### Work order
Among the entries below, find the line with "Given: Click the Page 1 of 1 indicator" and the line with "Instruction: Select the". Return exactly those lines and every line between them, but no pictures.

### Source material
--------

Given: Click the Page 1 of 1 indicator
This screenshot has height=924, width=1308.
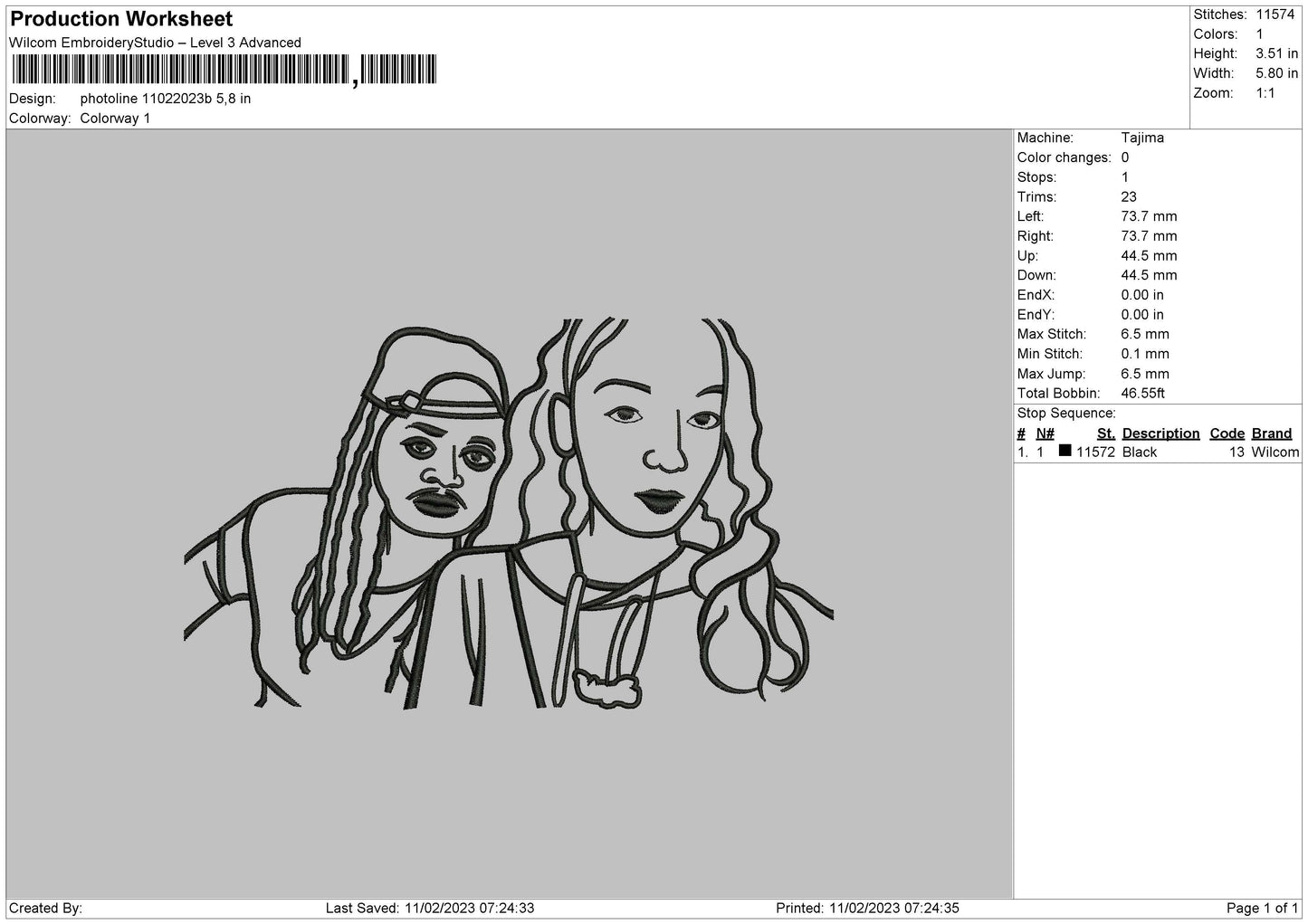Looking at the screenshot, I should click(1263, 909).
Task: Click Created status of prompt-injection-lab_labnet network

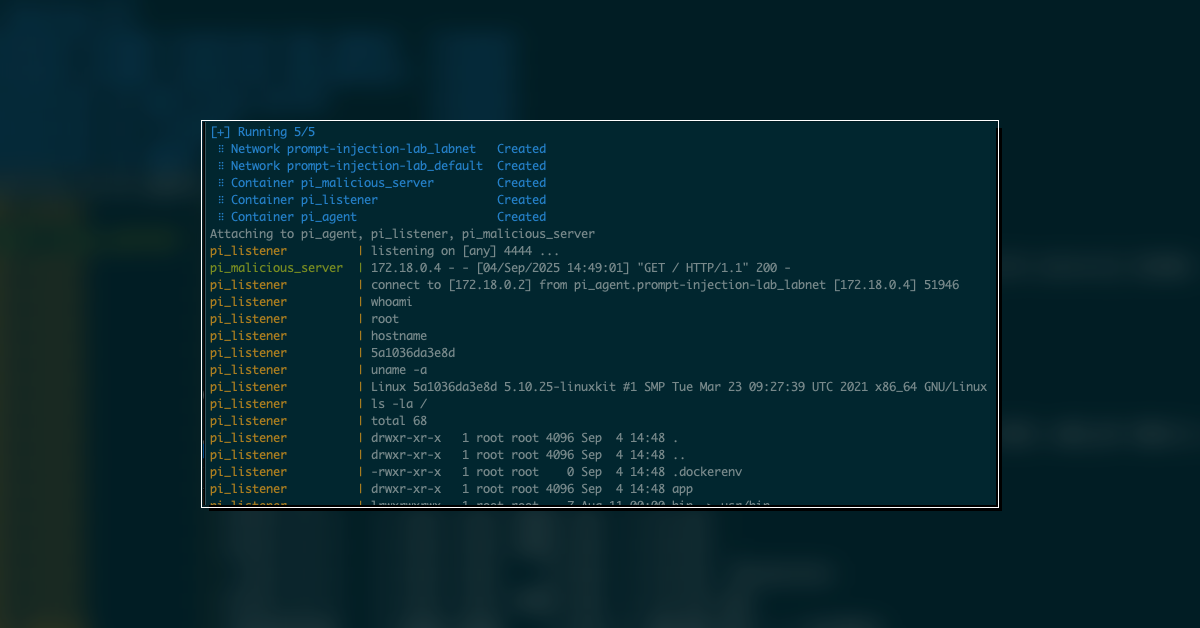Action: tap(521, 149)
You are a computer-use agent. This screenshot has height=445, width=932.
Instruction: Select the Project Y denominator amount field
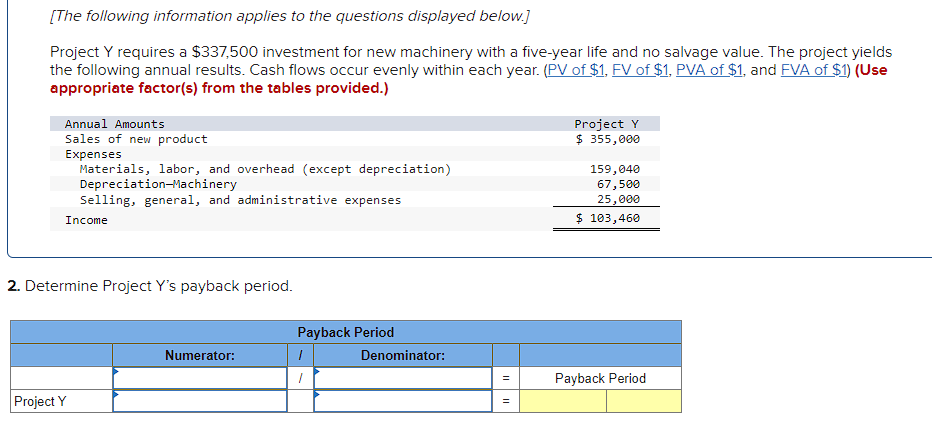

--------

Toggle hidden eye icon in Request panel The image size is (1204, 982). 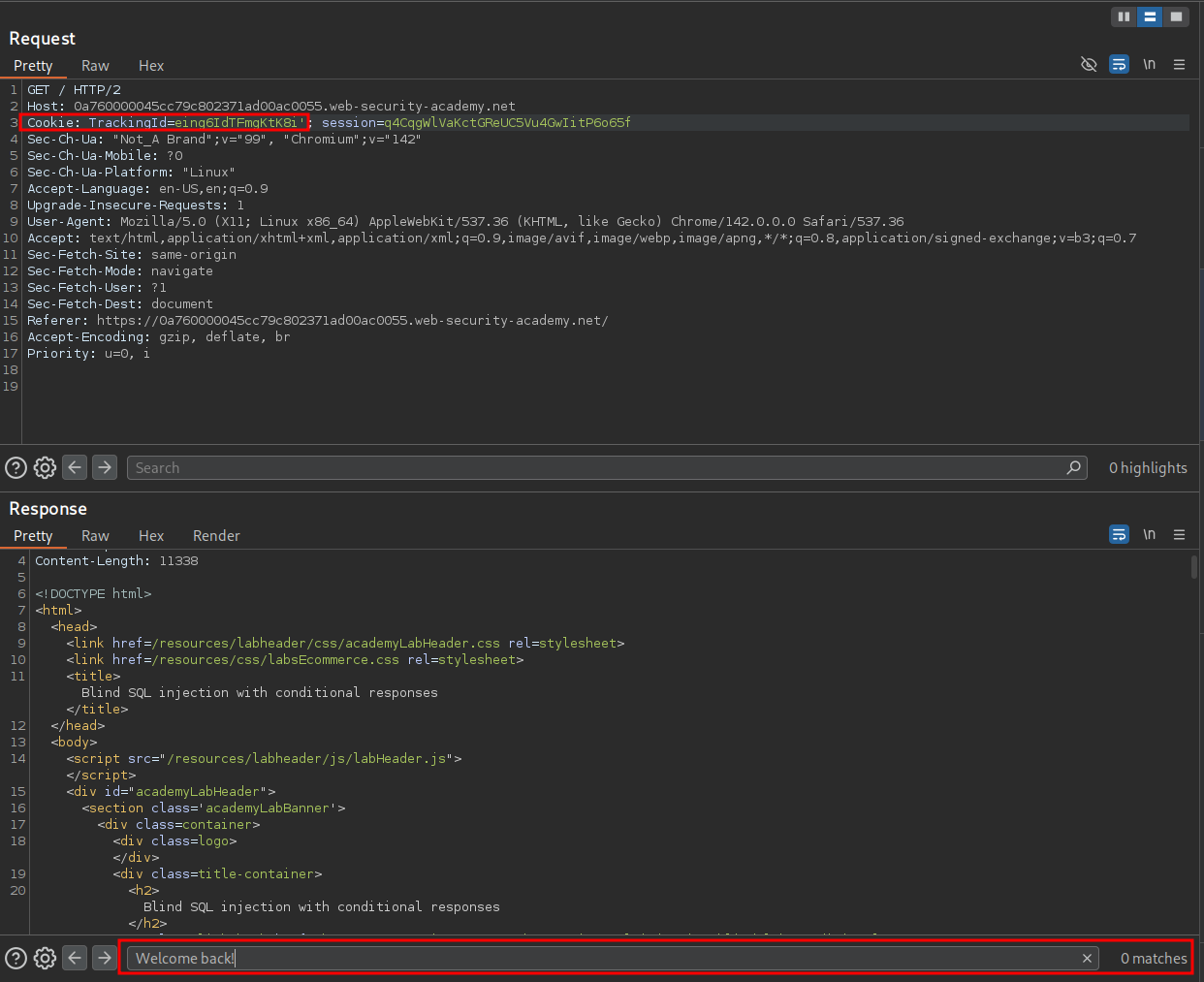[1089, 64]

--------

### Solution to the problem
Given: Click the Page 1 of 1 indicator
This screenshot has height=924, width=1308.
Looking at the screenshot, I should click(1263, 909).
Task: Click Created status of prompt-injection-lab_labnet network

Action: tap(521, 149)
You are a computer-use agent. This screenshot has height=445, width=932.
Instruction: Select the Project Y denominator amount field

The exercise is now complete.